Figure 2. Pollack Crater, a 96 km diameter crater located at 7.9°S, 25.2°E. THEMIS daytime IR and spring mean WEH.

 

 

Findings:  A preliminary search turned up over two dozen candidate craters. In some cases, the increased hydrogen appeared to be constrained by crater walls. One of these, Pollack Crater, known for the "white rock" formation [7] contains a well defined hydrogen signal in the fall mean and median WEH maps. The elevated hydrogen reading corresponds to a 6 km diameter irregular crater just south of Pollack's rim (22% mean WEH and ~24% median WEH). In the spring the enrichment falls to 19.5% mean and 21% median WEH. The spring map exhibits a second hydrogen-enriched area coinciding with a 3.5 km simple crater ~33 km northeast of "white rock" (19% WEH for both mean and median maps) (Figure 2). In the static WEH (all seasons combined), Pollack averages ~16 wt. % water equivalent hydrogen. Summer and fall map averages are ~15.5 wt. % WEH.

Other craters displayed increased hydrogen abundances in their ejecta. Summer median WEH values for a 5 km crater just east of Tuscaloosa crater read 20.9% WEH (19.6% mean WEH, Figure 3). Seasonal values here (0.5°S, 32°E) average 16 wt. % WEH.

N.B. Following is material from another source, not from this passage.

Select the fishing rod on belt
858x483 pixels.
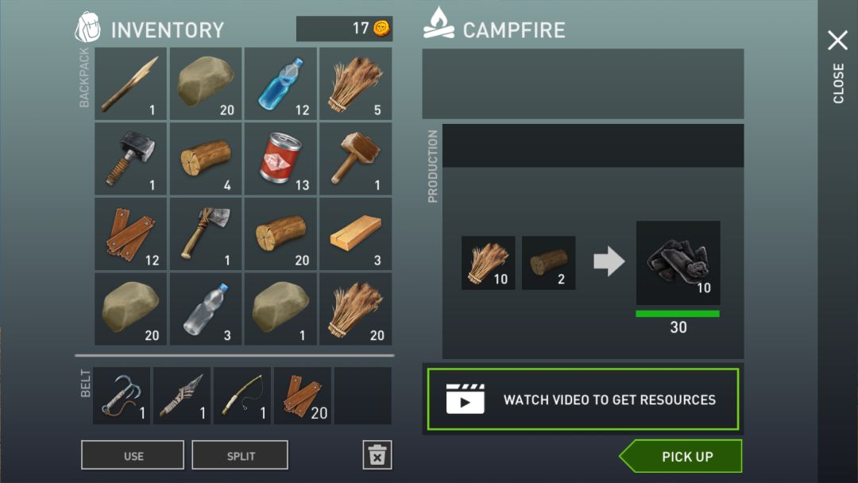click(x=242, y=396)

Caveats: On the northern edge of the study area (45.2°N, 7°W), Esk crater stands out in the fall data with a 16.8% median WEH (15.75% mean WEH). The average mean WEH for the remaining months is ~9%. While this seems precisely the type of short-lived hydrogen enrichment one would expect from an impactor punching through surface debris to an ice-rich layer, Esk was named in 1976. It is possible that a smaller crater has formed inside Esk during the first two years of epithermal neutron measurements, but Esk itself dates back to the Viking era.

 

Figure 3. This crater, east of Tuscaloosa Crater, displayed increased hydrogen in the ejecta blanket. Note how the ejecta drapes the adjacent crater's rim.

 

 

Discussion & Conclusions: Comparing seasonal WEH maps to locate impact-exposed hydrogen sources produces mixed results, but may reveal a few surprises. While looking through the summer map, we found a paleo-drainage with a sinuous WEH signals (Figure 4a & b). Certainly not every crater with elevated WEH values represents a recent impact; however, our study highlights the advantages of using moving boxcar algorithms to process neutron spectrometer data. By increasing the spatial resolution to match existing Martian mosaics, mission planners benefit from detailed maps of hydrogen enrichment and the Science Directorate profits by receiving additional data products from existing missions.

 

Figure 4. Summer WEH median: a) draped over THEMIS daytime IR layer, and b) alone.

 

 

References: [1] McEwen A. and the HiRISE Science Team (2008) EPSC Abstract #00309. [2] Tornabene L. et al. (2007) 7th Int. Mars Conf.. [3] Murchie S. et al. (2004) SPIE. [4] Feldman W. C. et al. (2002) Science, 297, 75-85. [5] Smith D. et al.(1999) NASA Planetary Data System, MGS-M-MOLA-1-AEDR-L0-V1.0. [6] Christensen P. R. et al. (2004), Space Science Reviews, 110, 85-130. [7] Ruff S. W. et al. (2001) JGR, E10, 23921-23927.